An ice-vending firm in Manguzi, KwaZulu-Natal, has complained of unfair competition from an unlikely source — the local police station.
The aggrieved businessman is the owner of Eskimo Ice, Chris Barnard, who has lodged a complaint with the area commissioner of the South African Police Services (SAPS) and the police complaints directorate.
Barnard says Inspector Johan Kuilder, stationed at Manguzi, is running an ice business from police premises, using police resources.
In a letter to the commissioner, Barnard’s lawyers complain that Kuilder has approached Barnard’s “existing clients and proposed to them that Barnard’s products are of an inferior quality”.
“We hereby demand that you immediately stop misinforming our clients and members of the public that our client’s products are inferior,” reads the letter. “We further demand that you stop causing our client’s business damage; that you supply us with the necessary authorisation to operate the business from state property and supply confirmation that your interest in the business has been declared to the [SAPS] head office.”
In the mid-1990s Kuilder was told by the state to stop using police resources for his boerewors carts. Barnard told the Mail & Guardian that Kuilder’s business activities were particularly problematic, given that Manguzi was a high-crime area. Police confirmed this, saying it was on the main vehicle smuggling route from South Africa to Mozambique.

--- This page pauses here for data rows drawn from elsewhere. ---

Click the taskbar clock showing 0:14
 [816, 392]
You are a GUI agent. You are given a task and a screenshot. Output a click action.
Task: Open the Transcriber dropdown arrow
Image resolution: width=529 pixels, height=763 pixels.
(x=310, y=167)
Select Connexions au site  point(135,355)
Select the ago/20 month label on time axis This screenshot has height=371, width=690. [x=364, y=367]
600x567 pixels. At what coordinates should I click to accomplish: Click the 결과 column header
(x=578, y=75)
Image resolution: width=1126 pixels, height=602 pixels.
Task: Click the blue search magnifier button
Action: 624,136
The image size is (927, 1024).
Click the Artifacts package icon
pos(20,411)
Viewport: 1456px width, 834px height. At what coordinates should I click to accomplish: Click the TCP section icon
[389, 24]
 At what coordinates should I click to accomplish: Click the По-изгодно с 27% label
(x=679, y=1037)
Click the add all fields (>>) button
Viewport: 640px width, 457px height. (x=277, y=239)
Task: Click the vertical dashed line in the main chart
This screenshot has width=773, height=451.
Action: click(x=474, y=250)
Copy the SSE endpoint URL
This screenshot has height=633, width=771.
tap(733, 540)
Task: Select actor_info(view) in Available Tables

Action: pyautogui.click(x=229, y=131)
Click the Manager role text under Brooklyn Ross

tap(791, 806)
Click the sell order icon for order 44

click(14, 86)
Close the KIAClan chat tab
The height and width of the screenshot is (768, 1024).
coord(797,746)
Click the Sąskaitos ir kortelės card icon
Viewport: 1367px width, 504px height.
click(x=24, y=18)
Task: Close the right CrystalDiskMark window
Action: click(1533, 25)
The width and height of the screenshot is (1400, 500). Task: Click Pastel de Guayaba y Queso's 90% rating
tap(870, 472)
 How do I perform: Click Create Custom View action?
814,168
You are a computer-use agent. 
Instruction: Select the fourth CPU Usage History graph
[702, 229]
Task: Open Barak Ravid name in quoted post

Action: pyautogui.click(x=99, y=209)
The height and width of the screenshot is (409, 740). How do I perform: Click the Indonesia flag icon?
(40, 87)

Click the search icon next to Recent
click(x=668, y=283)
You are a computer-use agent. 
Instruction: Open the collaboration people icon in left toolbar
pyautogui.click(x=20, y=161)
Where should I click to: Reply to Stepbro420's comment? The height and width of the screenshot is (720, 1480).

The investigating officer in charge of the case, Inspector Leon Buitendach, confirmed that a complaint about Kuilder had been lodged with the Umfolozi area commissioner. He had been on leave and could not say how far the investigations had gone.
Kuilder admitted that there was a large “Iqwa Ice” signpost at the police premises. However, he said, his wife ran the business. Kuilder’s wife works in Empangeni, about 300km from Manguzi, and returns home only twice a month. Asked how she was able to run the business, Kuilder replied: “I don’t know, but she does.”